> **Problem statement**:
In the passage below about bash startup files, which file does bash read for non-interactive shells?

# start of Passage given

That being said, it looks like you were trying to do exactly that in
some of the mails in the prior thread (i.e., setup your shell startup
files). If you're a bash user, you might want to look at this FAQ
entry if you haven't already (I admittedly breezed through some of the
thread; apologies if you've already mentioned this):

http://www.open-mpi.org/faq/?category=running#adding-ompi-to-path

In there, it mentions that the interactive shell startup files for
bash are:

.bash_profile if it exists, or .bash_login if it exists, or .profile
if it exists (in that order). Note that some Linux distributions
automatically come with .bash_profile scripts for users that
automatically execute .bashrc as well. Consult the bash man page for
more information.

And the non-interactive shell startup files for bash are:

.bashrc if it exists

I think there was some mails back-n-forth about .bashrc
and .bash_profile, but let me throw in my $0.02: you had the right
idea with putting echo statements in .bashrc and .bash_profile and
seeing what gets executed. Keep it simple, and do tests with ssh (not
running bash manually). For example, add echo statements like
"starting bashrc" and "exiting bashrc" and "starting bash_profile" and
"exiting bash_profile".

host1$ ssh localhost
--> what displays in this case?

host1$ ssh localhost hostname
--> what displays in this case?

host1$ ssh otherhost
--> what displays in this case?

host1$ ssh otherhost hostname
--> what displays in this case?

Also, don't apologize for being a MechE. You're exactly our target
audience; we thank you for taking the time to learn and use our
software!
--
Jeff Squyres
***@cisco.com
Prasadcse Perera
2009-08-02 12:07:09 UTC
Permalink
Hi,
common bashrc meant if the /home is network mounted so ignore that I guess.
Have you tried adding
. $HOME/OpenFOAM/OpenFOAM-1.5.x/etc/bashrc to your ~/.bashrc on nodes ?

# end of Passage given
# start of Supplied information

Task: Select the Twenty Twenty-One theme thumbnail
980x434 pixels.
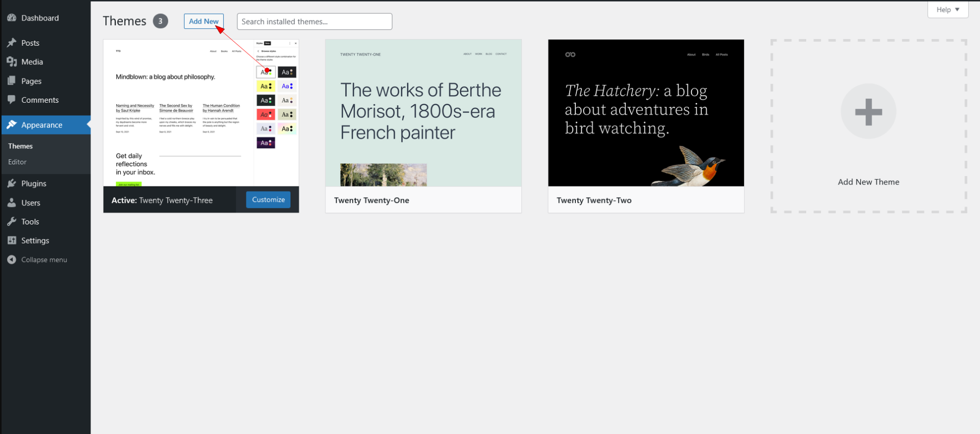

# end of Supplied information

> **Response to the task**:
.bashrc, if it exists.